- Task directions: Render as a numbered list the lines from the one containing "Abone Olun (537, 259)" through the one containing "Aanhanger 1e keer (113, 267)", both included. Omit blank lines and leave the pictures out.

- Extracted information:
--
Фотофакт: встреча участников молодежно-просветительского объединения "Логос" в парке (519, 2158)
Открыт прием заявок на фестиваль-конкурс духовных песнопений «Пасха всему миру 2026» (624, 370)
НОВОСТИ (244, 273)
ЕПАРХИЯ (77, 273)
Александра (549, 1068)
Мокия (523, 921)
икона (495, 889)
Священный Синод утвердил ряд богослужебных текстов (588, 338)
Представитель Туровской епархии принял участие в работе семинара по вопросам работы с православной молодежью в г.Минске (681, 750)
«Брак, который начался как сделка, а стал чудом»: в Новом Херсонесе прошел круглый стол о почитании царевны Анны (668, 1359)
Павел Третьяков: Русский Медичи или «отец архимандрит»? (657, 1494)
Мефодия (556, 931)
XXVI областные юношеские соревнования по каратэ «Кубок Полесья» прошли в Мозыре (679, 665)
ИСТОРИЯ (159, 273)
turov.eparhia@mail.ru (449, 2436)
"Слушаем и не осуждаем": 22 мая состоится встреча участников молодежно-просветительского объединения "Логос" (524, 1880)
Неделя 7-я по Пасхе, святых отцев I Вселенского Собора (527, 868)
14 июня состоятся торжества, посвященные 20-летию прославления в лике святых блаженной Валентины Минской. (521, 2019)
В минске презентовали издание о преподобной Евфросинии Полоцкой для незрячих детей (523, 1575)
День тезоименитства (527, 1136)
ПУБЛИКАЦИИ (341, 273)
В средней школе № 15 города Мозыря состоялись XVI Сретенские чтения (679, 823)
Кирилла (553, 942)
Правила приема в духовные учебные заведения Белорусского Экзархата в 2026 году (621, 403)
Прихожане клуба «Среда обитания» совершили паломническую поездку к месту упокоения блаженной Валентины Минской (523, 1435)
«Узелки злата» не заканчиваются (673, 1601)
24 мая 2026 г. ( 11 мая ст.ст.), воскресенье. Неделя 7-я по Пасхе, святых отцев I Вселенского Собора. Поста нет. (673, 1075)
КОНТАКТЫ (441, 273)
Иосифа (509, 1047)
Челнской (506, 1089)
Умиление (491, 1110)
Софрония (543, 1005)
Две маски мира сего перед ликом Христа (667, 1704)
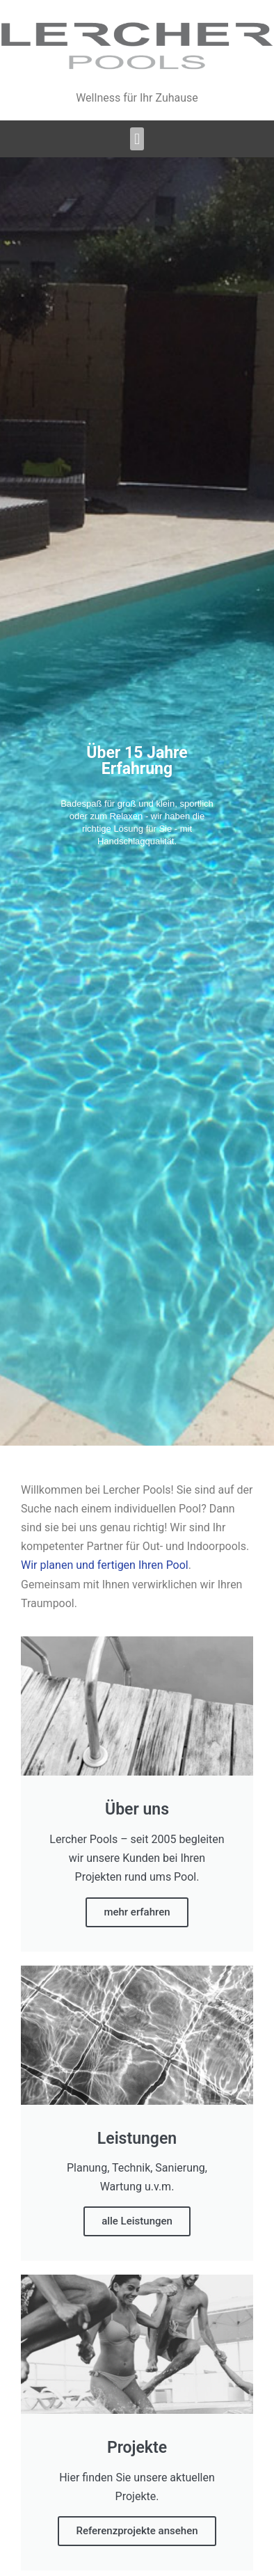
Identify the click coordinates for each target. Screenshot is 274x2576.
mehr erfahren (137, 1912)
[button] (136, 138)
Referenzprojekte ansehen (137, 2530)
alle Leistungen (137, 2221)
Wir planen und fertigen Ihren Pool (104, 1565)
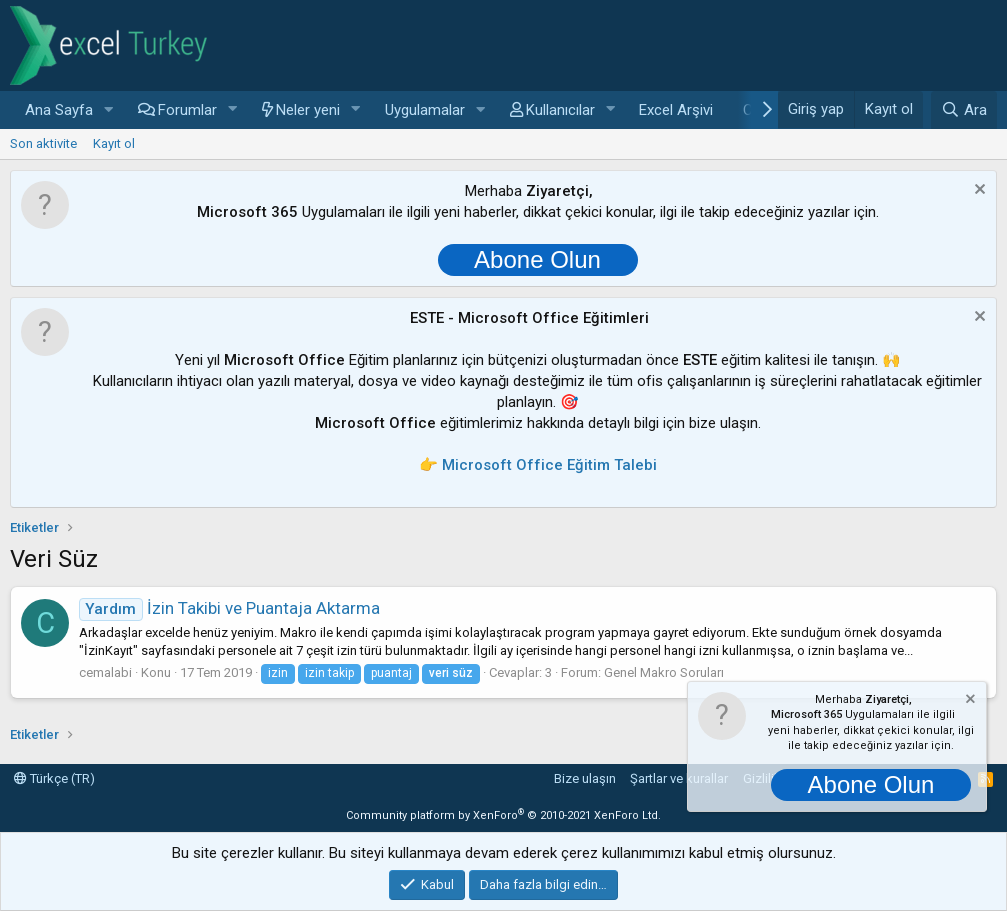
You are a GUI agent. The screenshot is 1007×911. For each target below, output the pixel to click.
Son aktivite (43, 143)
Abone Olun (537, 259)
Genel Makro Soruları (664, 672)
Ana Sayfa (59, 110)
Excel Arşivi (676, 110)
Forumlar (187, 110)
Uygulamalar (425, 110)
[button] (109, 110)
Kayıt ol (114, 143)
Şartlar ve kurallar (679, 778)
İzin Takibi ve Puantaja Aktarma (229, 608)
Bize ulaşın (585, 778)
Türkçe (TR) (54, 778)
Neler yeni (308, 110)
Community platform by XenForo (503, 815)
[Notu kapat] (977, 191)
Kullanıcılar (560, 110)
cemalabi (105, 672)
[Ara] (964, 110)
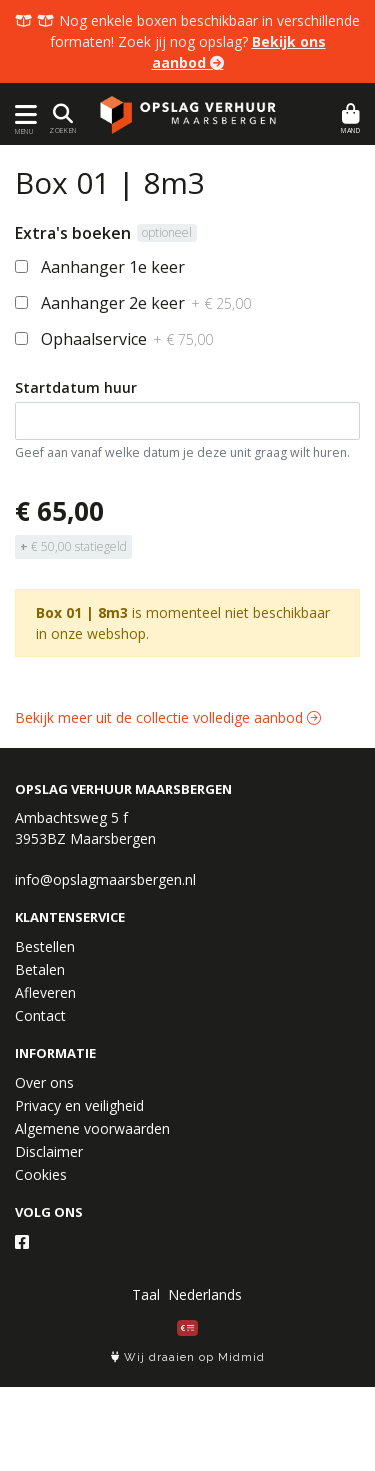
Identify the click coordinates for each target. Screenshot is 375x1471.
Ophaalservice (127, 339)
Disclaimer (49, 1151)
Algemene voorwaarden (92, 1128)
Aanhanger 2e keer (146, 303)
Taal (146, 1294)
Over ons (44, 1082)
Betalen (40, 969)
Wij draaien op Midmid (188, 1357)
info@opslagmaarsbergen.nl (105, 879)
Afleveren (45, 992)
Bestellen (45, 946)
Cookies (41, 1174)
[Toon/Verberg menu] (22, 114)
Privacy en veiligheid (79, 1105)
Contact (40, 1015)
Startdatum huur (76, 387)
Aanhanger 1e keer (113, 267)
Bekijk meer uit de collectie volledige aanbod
--
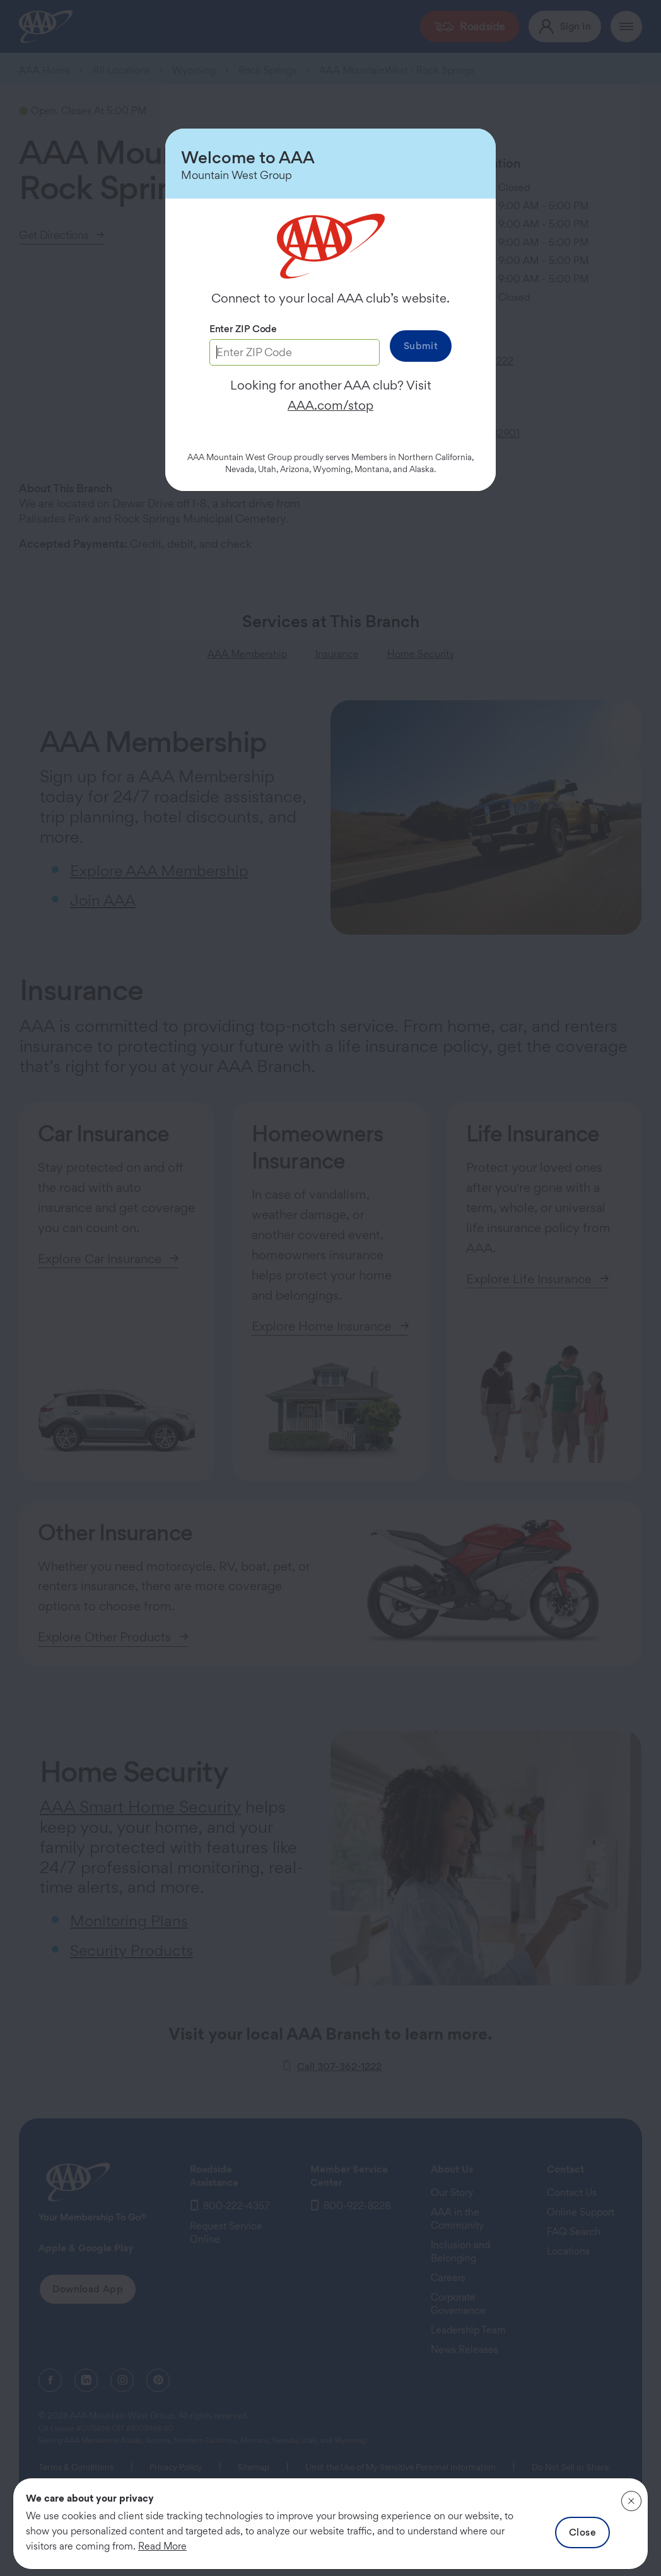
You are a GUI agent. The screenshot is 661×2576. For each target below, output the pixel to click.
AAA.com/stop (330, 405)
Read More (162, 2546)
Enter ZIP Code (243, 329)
--
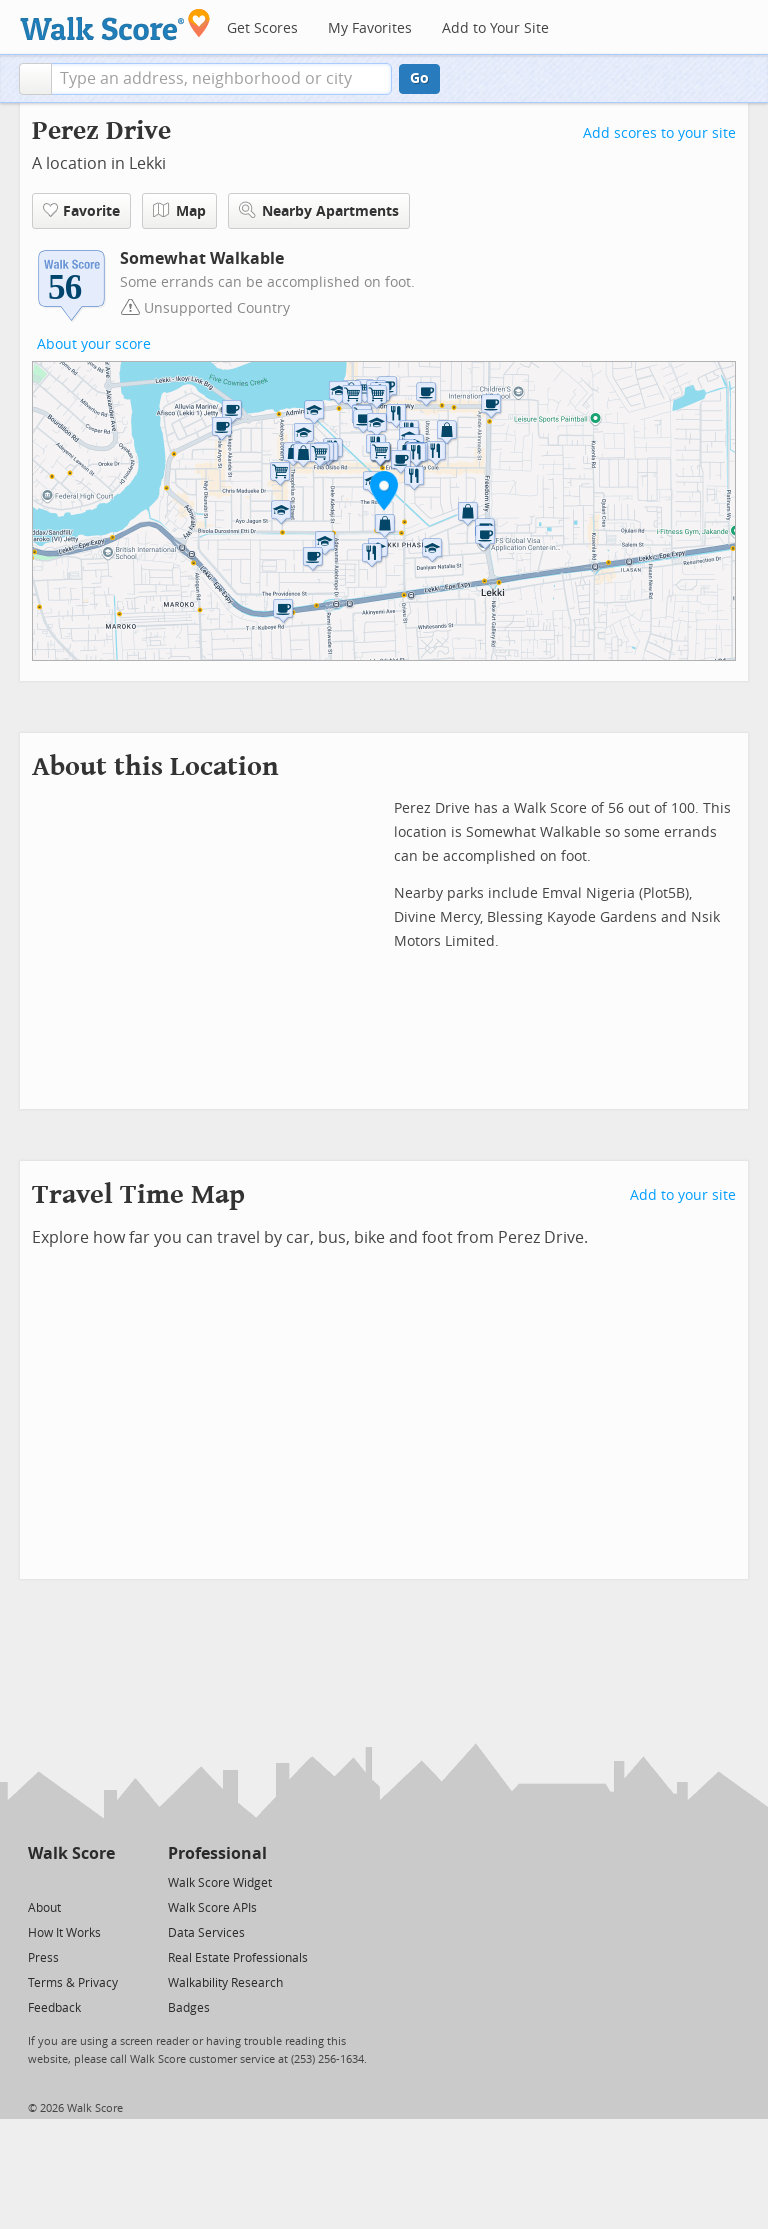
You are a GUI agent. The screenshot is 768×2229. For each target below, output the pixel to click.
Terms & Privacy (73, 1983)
--
- Reply to the exercise:
1. Abone Olun (537, 259)
2. Genel Makro Soruları (664, 672)
3. Ana Sayfa (59, 110)
4. Excel Arşivi (676, 110)
5. Forumlar (187, 110)
6. Uygulamalar (425, 110)
7. [button] (109, 110)
8. Kayıt ol (114, 143)
9. Şartlar ve kurallar (679, 778)
10. İzin Takibi ve Puantaja Aktarma (229, 608)
11. Bize ulaşın (585, 778)
12. Türkçe (TR) (54, 778)
13. Neler yeni (308, 110)
14. Community platform by XenForo (503, 815)
15. [Notu kapat] (977, 191)
16. Kullanıcılar (560, 110)
17. cemalabi (105, 672)
18. [Ara] (964, 110)
19. Identify the click coordinates for each target. Screenshot is 375x1471.
20. Ophaalservice (127, 339)
21. Disclaimer (49, 1151)
22. Algemene voorwaarden (92, 1128)
23. Aanhanger 2e keer (146, 303)
24. Taal (146, 1294)
25. Over ons (44, 1082)
26. Betalen (40, 969)
27. Wij draaien op Midmid (188, 1357)
28. info@opslagmaarsbergen.nl (105, 879)
29. Afleveren (45, 992)
30. Bestellen (45, 946)
31. Cookies (41, 1174)
32. [Toon/Verberg menu] (22, 114)
33. Privacy en veiligheid (79, 1105)
34. Contact (40, 1015)
35. Startdatum huur (76, 387)
36. Aanhanger 1e keer (113, 267)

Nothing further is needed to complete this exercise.